JOB
Rewrite the material from the line with "The height and width of the screenshot is (626, 1301)." to the line with "The height and width of the screenshot is (1200, 675).", changing "Locate an element on the screen" to "Find an element on the screen" and leaving everything else untouched. Return only those lines.

[Pixel coordinate grounding data]
--- START ---
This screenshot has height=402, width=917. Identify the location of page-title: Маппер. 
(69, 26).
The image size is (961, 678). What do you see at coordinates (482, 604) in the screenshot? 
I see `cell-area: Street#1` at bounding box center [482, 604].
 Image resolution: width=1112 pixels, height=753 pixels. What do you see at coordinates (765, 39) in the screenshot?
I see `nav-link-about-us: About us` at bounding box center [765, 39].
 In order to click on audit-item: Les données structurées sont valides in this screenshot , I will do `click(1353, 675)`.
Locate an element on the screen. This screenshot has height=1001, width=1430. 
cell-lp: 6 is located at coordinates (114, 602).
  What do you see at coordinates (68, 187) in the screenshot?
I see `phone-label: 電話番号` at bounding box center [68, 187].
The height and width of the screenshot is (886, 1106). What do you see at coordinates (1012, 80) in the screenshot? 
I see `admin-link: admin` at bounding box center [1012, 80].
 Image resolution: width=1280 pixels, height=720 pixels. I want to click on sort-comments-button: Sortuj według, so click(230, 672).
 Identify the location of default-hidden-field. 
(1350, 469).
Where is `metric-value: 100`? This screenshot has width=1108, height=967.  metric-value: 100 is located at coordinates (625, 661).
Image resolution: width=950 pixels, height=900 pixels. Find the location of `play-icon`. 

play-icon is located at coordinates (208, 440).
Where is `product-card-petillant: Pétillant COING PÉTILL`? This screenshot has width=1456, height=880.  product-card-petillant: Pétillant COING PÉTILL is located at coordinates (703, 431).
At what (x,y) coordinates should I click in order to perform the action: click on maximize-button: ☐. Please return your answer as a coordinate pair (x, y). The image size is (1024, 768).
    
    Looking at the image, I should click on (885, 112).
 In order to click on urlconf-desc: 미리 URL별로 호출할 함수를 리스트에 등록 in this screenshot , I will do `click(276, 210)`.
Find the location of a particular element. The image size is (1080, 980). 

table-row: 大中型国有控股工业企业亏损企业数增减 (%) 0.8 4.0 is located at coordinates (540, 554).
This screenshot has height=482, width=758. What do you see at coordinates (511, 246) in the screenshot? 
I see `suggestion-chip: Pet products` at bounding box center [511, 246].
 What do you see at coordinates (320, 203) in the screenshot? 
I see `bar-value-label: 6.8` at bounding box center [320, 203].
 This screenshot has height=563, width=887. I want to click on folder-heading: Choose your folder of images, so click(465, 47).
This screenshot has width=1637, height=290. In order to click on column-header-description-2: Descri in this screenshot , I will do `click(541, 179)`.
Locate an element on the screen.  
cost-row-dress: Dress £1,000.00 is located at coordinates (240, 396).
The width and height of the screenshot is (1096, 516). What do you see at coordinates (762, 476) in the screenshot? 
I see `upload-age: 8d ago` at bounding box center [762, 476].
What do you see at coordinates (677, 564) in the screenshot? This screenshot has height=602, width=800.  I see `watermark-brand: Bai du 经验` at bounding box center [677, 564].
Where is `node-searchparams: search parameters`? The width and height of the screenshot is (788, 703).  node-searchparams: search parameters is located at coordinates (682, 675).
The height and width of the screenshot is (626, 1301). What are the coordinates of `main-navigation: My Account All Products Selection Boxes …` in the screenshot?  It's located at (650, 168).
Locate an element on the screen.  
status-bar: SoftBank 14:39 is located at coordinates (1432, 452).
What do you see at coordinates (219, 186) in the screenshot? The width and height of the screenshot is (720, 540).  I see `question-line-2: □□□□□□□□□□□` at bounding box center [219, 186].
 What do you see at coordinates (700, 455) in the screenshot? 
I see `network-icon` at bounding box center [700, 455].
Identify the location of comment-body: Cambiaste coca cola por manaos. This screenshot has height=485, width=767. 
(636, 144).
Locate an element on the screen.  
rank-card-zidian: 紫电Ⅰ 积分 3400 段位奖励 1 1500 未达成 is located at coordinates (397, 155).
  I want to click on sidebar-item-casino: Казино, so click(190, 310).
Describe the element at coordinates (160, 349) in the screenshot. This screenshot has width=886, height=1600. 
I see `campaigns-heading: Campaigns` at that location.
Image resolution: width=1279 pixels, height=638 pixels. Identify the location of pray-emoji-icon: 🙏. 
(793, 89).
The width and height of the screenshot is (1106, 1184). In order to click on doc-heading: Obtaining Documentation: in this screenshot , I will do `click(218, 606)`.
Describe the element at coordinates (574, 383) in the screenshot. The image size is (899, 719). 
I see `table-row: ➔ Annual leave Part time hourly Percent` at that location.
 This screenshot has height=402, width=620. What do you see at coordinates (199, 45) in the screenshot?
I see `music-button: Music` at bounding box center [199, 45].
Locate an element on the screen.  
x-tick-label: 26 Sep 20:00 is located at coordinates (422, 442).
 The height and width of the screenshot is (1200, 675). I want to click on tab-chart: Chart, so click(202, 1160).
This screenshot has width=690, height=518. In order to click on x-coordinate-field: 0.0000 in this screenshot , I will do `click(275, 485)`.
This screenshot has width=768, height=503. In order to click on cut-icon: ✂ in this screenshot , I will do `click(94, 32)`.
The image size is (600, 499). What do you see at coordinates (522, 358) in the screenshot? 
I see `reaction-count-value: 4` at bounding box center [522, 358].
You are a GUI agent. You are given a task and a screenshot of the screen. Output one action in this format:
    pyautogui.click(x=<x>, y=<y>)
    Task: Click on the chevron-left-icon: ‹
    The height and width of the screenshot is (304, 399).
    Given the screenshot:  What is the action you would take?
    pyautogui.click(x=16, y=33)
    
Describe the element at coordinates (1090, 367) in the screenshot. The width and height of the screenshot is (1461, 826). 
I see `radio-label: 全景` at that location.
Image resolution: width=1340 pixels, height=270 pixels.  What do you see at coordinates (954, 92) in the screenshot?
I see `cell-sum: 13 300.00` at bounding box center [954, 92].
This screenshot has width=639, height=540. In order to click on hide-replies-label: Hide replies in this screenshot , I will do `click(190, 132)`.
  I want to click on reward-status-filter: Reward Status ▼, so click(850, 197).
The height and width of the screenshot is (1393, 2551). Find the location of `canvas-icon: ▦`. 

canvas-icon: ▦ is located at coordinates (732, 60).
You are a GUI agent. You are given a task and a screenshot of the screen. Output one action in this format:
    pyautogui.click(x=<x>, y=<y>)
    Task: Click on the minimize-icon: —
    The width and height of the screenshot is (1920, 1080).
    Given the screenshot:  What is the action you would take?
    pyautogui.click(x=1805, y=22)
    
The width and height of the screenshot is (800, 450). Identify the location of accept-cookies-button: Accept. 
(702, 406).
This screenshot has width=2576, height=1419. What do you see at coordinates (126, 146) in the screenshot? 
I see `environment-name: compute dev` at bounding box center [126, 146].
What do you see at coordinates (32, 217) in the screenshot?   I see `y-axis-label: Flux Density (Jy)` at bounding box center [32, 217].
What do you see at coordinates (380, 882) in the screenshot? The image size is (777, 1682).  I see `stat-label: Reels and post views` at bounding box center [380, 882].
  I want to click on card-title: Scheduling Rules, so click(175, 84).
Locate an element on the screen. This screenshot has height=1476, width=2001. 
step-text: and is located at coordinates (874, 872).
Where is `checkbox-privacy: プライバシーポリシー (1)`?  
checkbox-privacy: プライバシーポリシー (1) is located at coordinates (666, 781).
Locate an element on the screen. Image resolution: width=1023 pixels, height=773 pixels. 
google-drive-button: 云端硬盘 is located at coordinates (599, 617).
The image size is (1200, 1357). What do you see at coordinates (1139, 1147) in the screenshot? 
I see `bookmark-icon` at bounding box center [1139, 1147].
--- END ---
YOUR RESPONSE
The height and width of the screenshot is (626, 1301). What are the coordinates of `main-navigation: My Account All Products Selection Boxes …` in the screenshot?  It's located at (650, 168).
Find an element on the screen.  
status-bar: SoftBank 14:39 is located at coordinates (1432, 452).
What do you see at coordinates (219, 186) in the screenshot? The width and height of the screenshot is (720, 540).  I see `question-line-2: □□□□□□□□□□□` at bounding box center [219, 186].
 What do you see at coordinates (700, 455) in the screenshot? 
I see `network-icon` at bounding box center [700, 455].
Identify the location of comment-body: Cambiaste coca cola por manaos. This screenshot has height=485, width=767. 
(636, 144).
Find an element on the screen.  
rank-card-zidian: 紫电Ⅰ 积分 3400 段位奖励 1 1500 未达成 is located at coordinates (397, 155).
  I want to click on sidebar-item-casino: Казино, so click(190, 310).
Describe the element at coordinates (160, 349) in the screenshot. This screenshot has width=886, height=1600. 
I see `campaigns-heading: Campaigns` at that location.
Image resolution: width=1279 pixels, height=638 pixels. Identify the location of pray-emoji-icon: 🙏. 
(793, 89).
The width and height of the screenshot is (1106, 1184). In order to click on doc-heading: Obtaining Documentation: in this screenshot , I will do `click(218, 606)`.
Describe the element at coordinates (574, 383) in the screenshot. The image size is (899, 719). 
I see `table-row: ➔ Annual leave Part time hourly Percent` at that location.
 This screenshot has height=402, width=620. What do you see at coordinates (199, 45) in the screenshot?
I see `music-button: Music` at bounding box center [199, 45].
Find an element on the screen.  
x-tick-label: 26 Sep 20:00 is located at coordinates (422, 442).
 The height and width of the screenshot is (1200, 675). I want to click on tab-chart: Chart, so click(202, 1160).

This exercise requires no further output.